TRANSFAC

Content
- Description: Transcription Factor Database
- Data types captured: Eukaryotic transcription factors, their binding sites and binding profiles
- Organisms: eukaryotes

Contact
- Research center: Helmholtz Centre for Infection Research; BIOBASE GmbH; geneXplain GmbH
- Primary citation: Wingender (2008)
- Release date: 1988

Access
- Website: TRANSFAC 7.0 Public 2005

= TRANSFAC =

Database of eukaryotic transcription factors

TRANSFAC (TRANScription FACtor database) is a manually curated database of eukaryotic transcription factors, their genomic binding sites and DNA binding profiles. The contents of the database can be used to predict potential transcription factor binding sites.

==Introduction==
The origin of the database was an early data collection published 1988. The first version that was released under the name TRANSFAC was developed at the former German National Research Centre for Biotechnology and designed for local installation (now: Helmholtz Centre for Infection Research). In one of the first publicly funded bioinformatics projects, launched in 1993, TRANSFAC developed into a resource that became available on the Internet.

In 1997, TRANSFAC was transferred to a newly established company, BIOBASE, in order to secure long-term financing of the database. Since then, the most up-to-date version has to be licensed, whereas older versions are free for non-commercial users.
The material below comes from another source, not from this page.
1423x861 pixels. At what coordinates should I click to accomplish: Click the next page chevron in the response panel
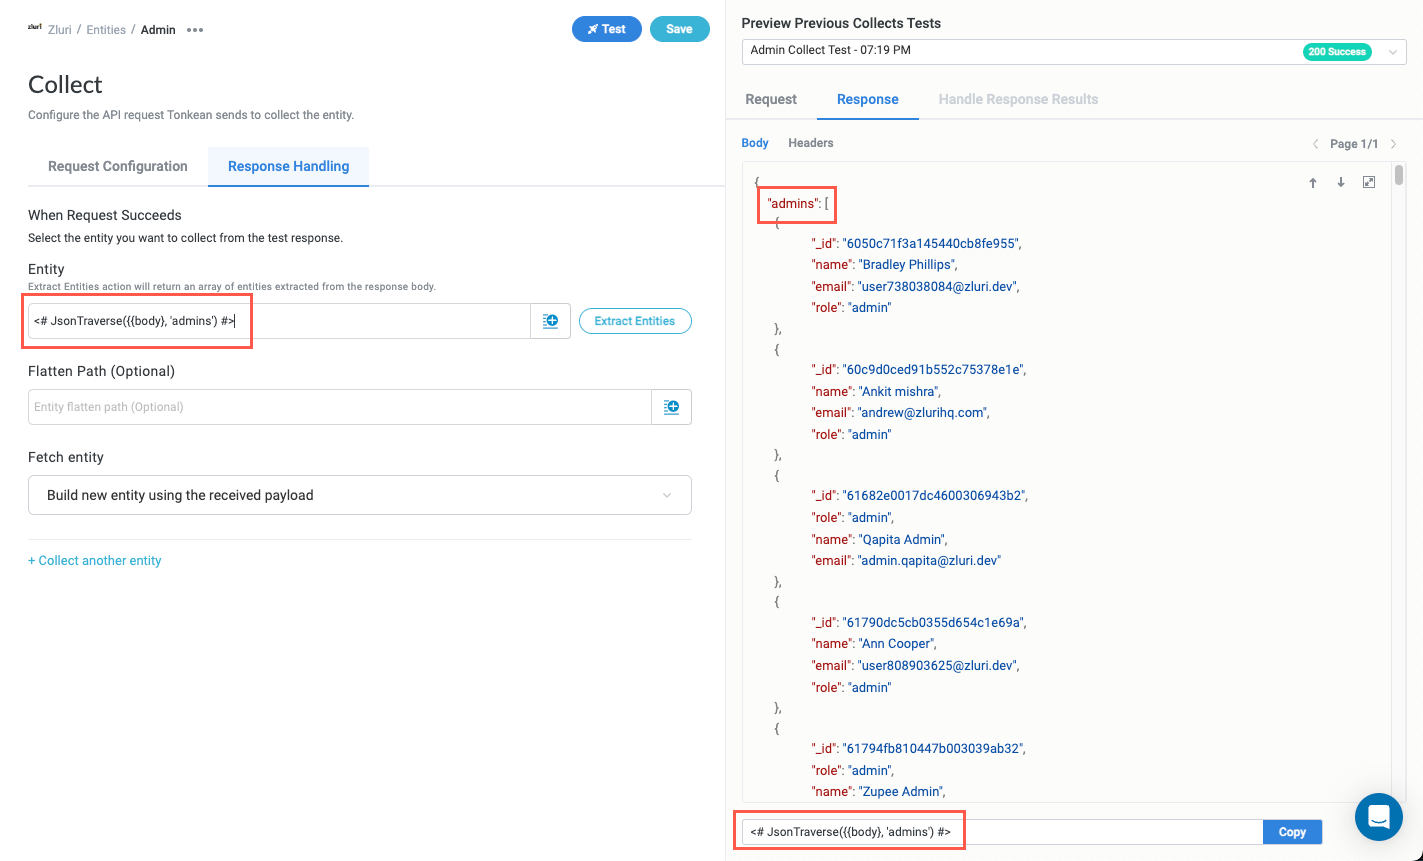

Since July 2016, TRANSFAC is maintained and distributed by geneXplain GmbH, Wolfenbüttel, Germany.

== Content and features ==
The content of the database is organized in a way that it is centered around the interaction between transcription factors (TFs) and their DNA binding sites (TFBS). TFs are described with regard to their structural and functional features, extracted from the original scientific literature. They are classified to families, classes and superclasses according to the features of their DNA binding domains.
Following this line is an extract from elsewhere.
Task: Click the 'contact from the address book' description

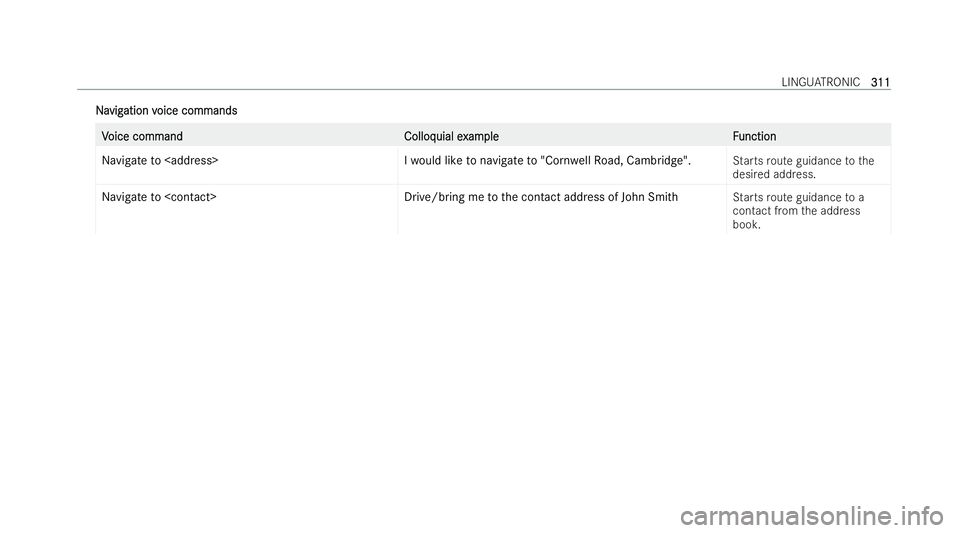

Binding of a TF to a genomic site is documented by specifying the localization of the site, its sequence and the experimental method applied. All sites that refer to one TF, or a group of closely related TFs, are aligned and used to construct a position-specific scoring matrix (PSSM), or count matrix. Many matrices of the TRANSFAC matrix library have been constructed by a team of curators, others were taken from scientific publications.

== Applications ==
The TRANSFAC database can be used as an encyclopedia of eukaryotic transcription factors. The target sequences and the regulated genes can be listed for each TF, which can be used as benchmark for TFBS recognition tools or as training sets for new transcription factor binding sites (TFBS) recognition algorithms. The TF classification enables to analyze such data sets with regard to the properties of the DNA-binding domains. Another application is to retrieve all TFs that regulate a given (set of) gene(s). In the context of systems-biological studies, the TF-target gene relations documented in TRANSFAC were used to construct and analyze transcription regulatory networks.
By far the most frequent use of TRANSFAC is the computational prediction of potential TFBS. A number of algorithms exist which either use the individual binding sites or the matrix library for this purpose:

- Patch – analyzes sequence similarities with the binding sites documented in TRANSFAC; it is provided along with the database.
- SiteSeer – analyzes sequence similarities with the binding sites documented in TRANSFAC.
- Match – identifies potential TFBS using the matrix library; it is provided along with the database.
- TESS (Transcription Element Search System) – analyzes sequence similarities with binding sites of TRANSFAC as well as potential binding sites using the matrix libraries of TRANSFAC and three other sources. TESS also provides a program for the identification of cis-regulatory modules (CRMs, characteristic combinations of TFBSs), which uses TRANSFAC matrices.
- PROMO – matrix-based prediction of TFBSs with aid of the commercial database version
- TFM Explorer – Identification of common potential TFBSs in a set of genes
- MotifMogul – matrix-based sequence analysis with a number of different algorithms
- ConTra – matrix-based sequence analysis in conserved promoter regions
- PMS (Poly Matrix Search) – matrix-based sequence analysis in conserved promoter regions

Comparison of matrices with the matrix library of TRANSFAC and other sources:
- T-Reg Comparator to compare individual or groups of matrices with those of TRANSFAC or other libraries.
- MACO (Poly Matrix Search) – matrix comparison with matrix libraries.

A number of servers provide genomic annotations computed with the aid of TRANSFAC. Others have used such analyses to infer target gene sets.